* **RECORDS SHOWN**
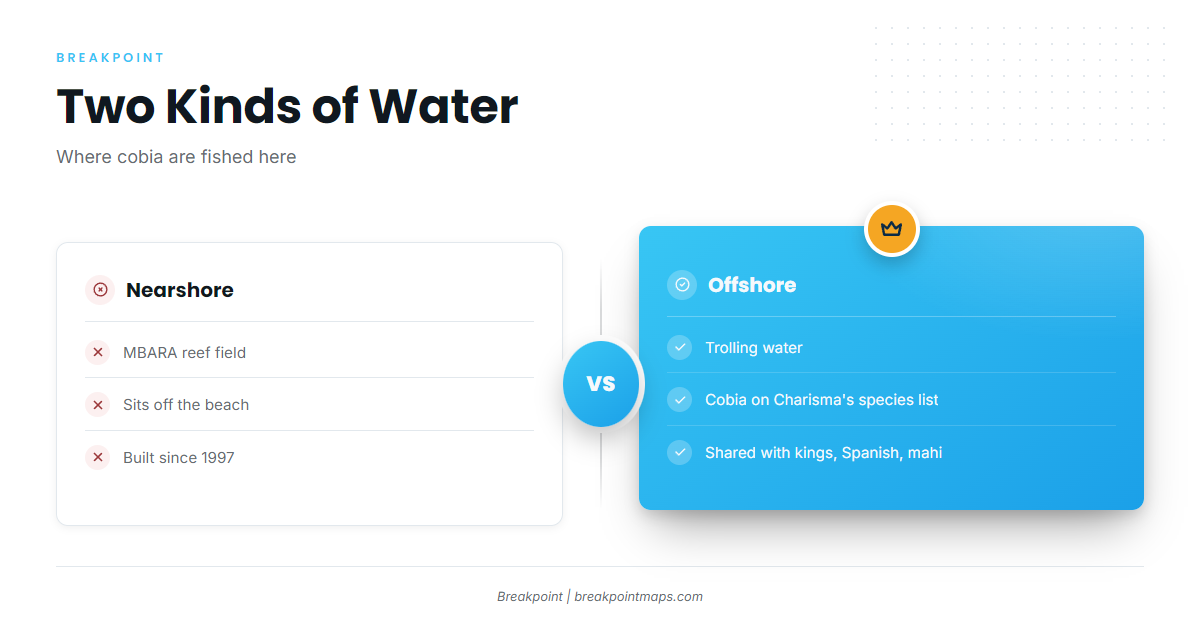Click the X icon next to Built since 1997
The width and height of the screenshot is (1200, 630).
point(98,458)
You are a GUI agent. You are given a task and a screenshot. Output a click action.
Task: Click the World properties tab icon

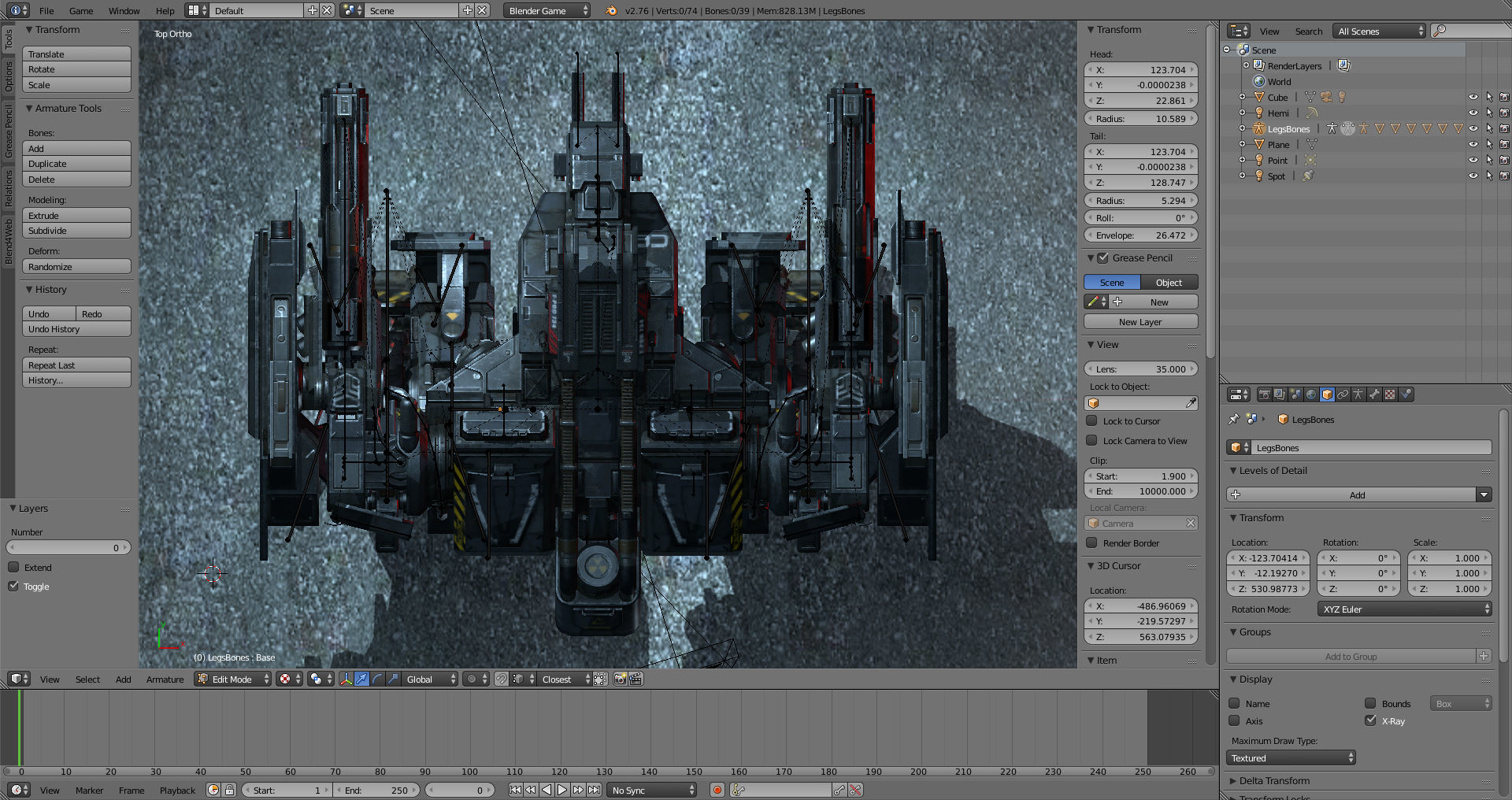pos(1311,394)
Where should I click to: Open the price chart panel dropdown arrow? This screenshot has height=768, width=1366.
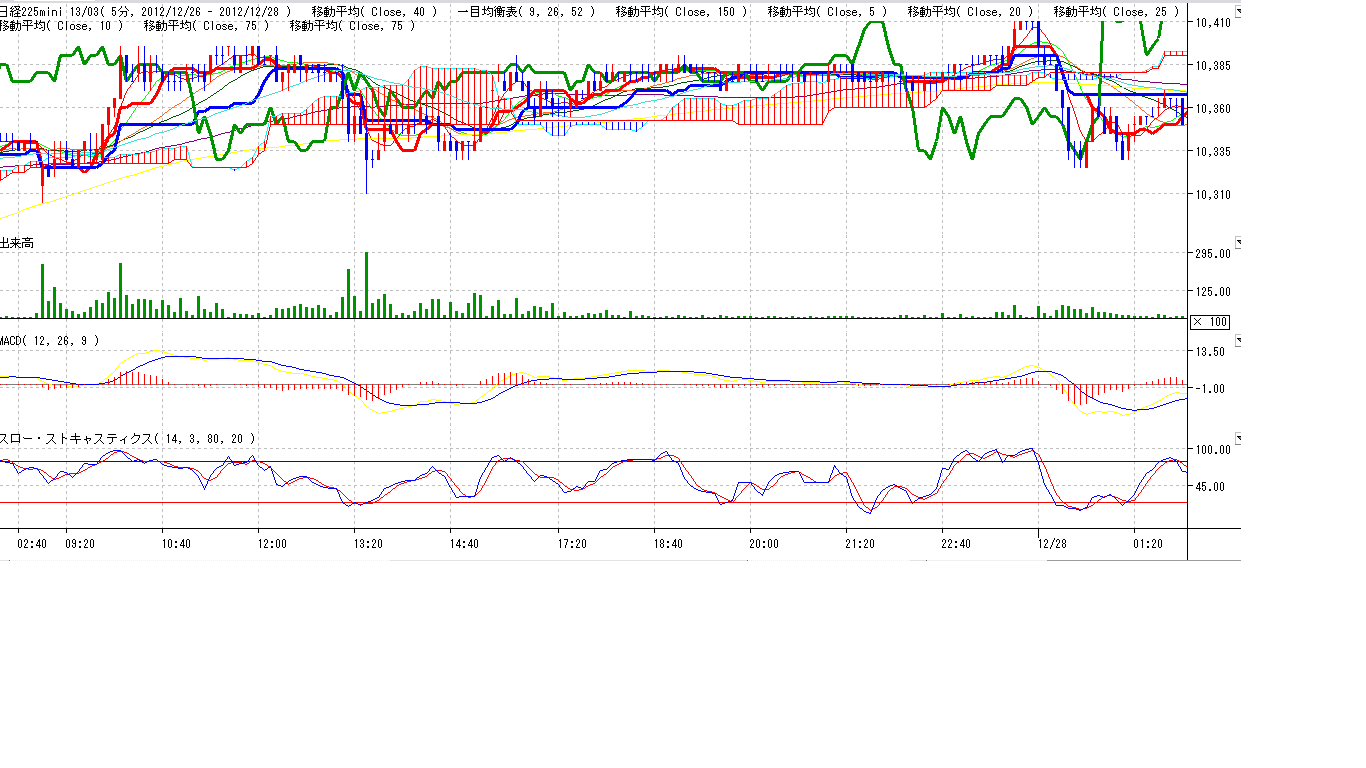pyautogui.click(x=1240, y=12)
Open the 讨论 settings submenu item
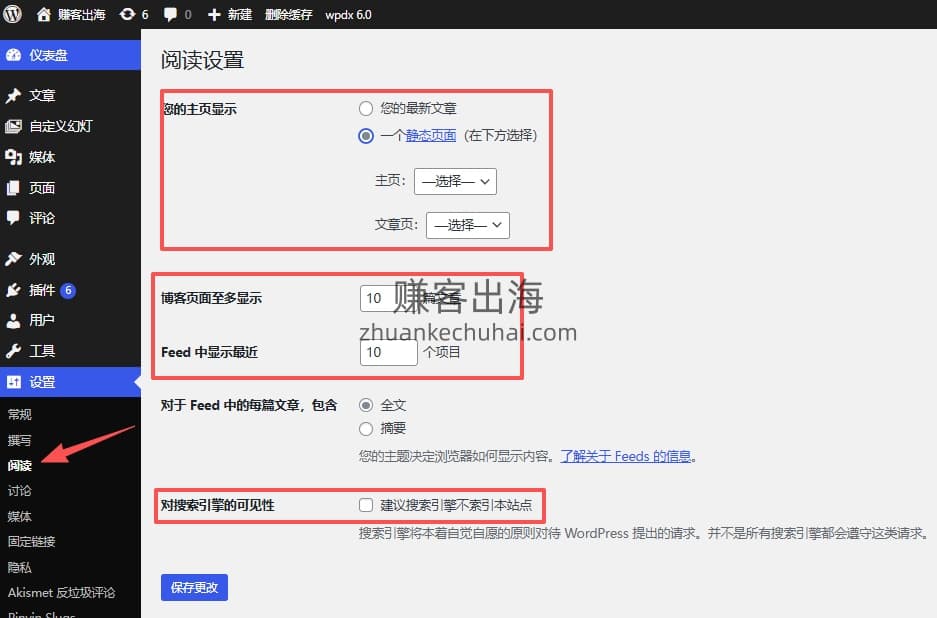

* **WHAT THE TASK REQUIRES**
Begin at the line that contains "You are a GUI" and transcribe every line through the end of the listing, exactly as written. Omit the pictures.

* **WRITTEN RESPONSE**
You are a GUI agent. You are given a task and a screenshot. Output a click action.
Task: Click the World properties tab icon

pos(1311,394)
Where should I click to: Open the price chart panel dropdown arrow? This screenshot has height=768, width=1366.
pyautogui.click(x=1240, y=12)
Open the 讨论 settings submenu item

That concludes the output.